** Problem requirements **
From the entries below, collect each line that contains the word "Open". Treat uppercase and lowercase letters as different.

** Stored rows **

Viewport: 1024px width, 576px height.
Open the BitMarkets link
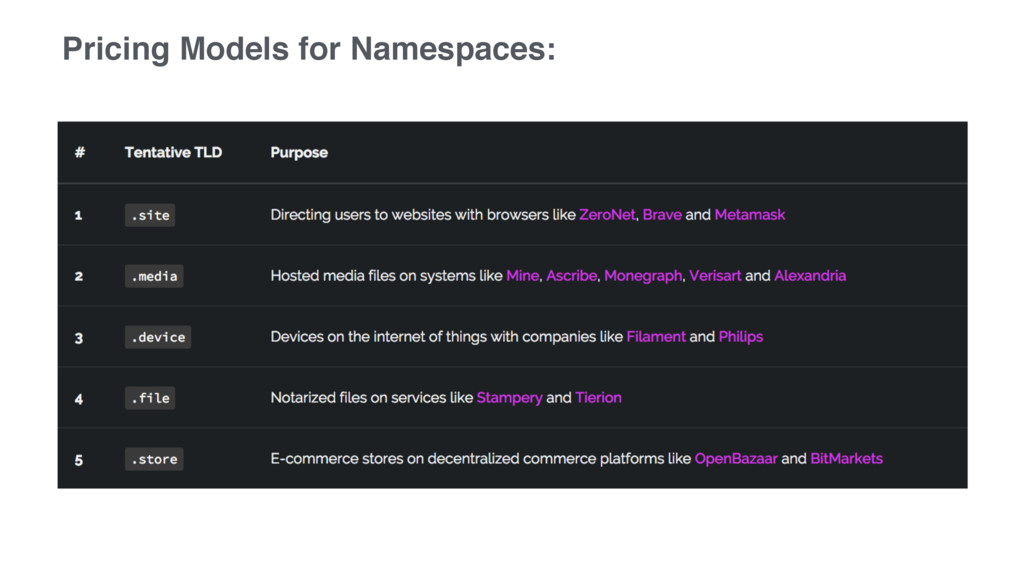(x=846, y=458)
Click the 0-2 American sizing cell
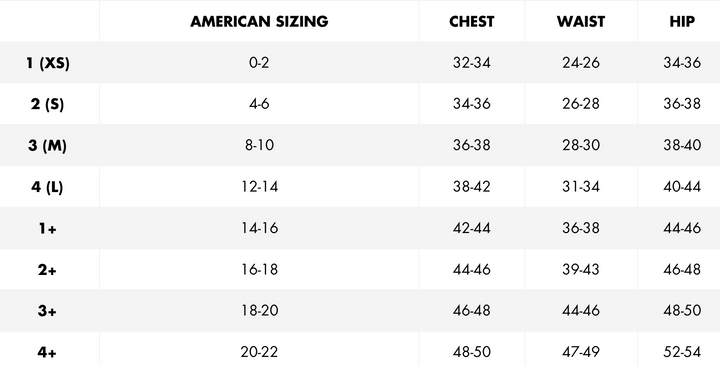The image size is (720, 366). coord(259,62)
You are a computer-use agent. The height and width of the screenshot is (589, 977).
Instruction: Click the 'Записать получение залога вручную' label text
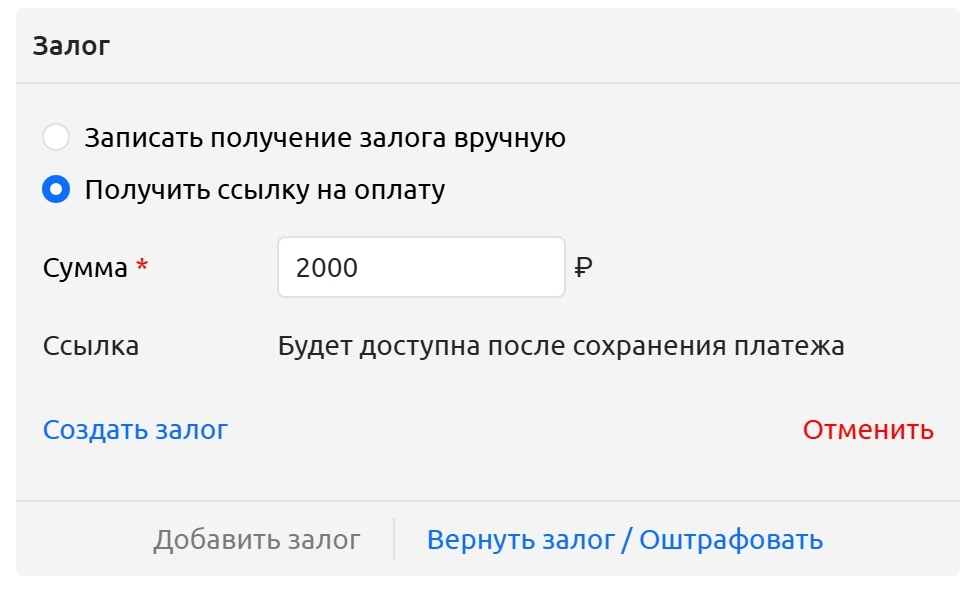[325, 138]
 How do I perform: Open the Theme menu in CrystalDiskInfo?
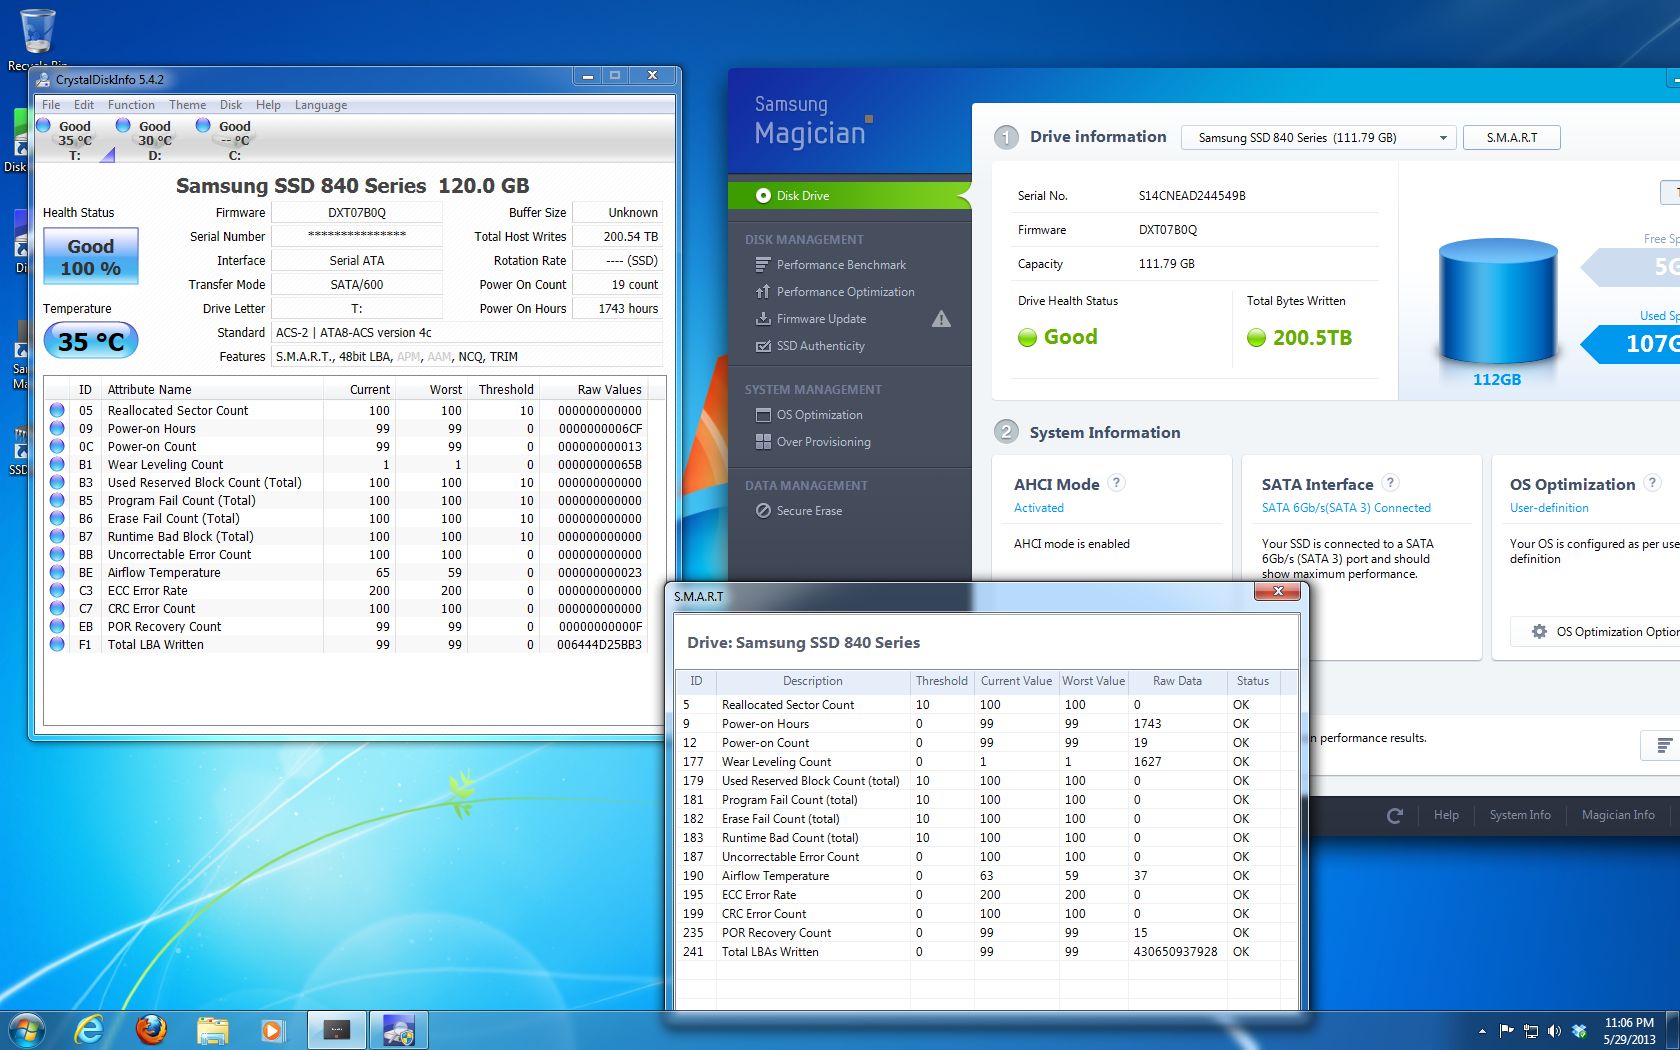point(187,105)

** Full answer **
Open the BitMarkets link
 How do I perform: Open the Theme menu in CrystalDiskInfo?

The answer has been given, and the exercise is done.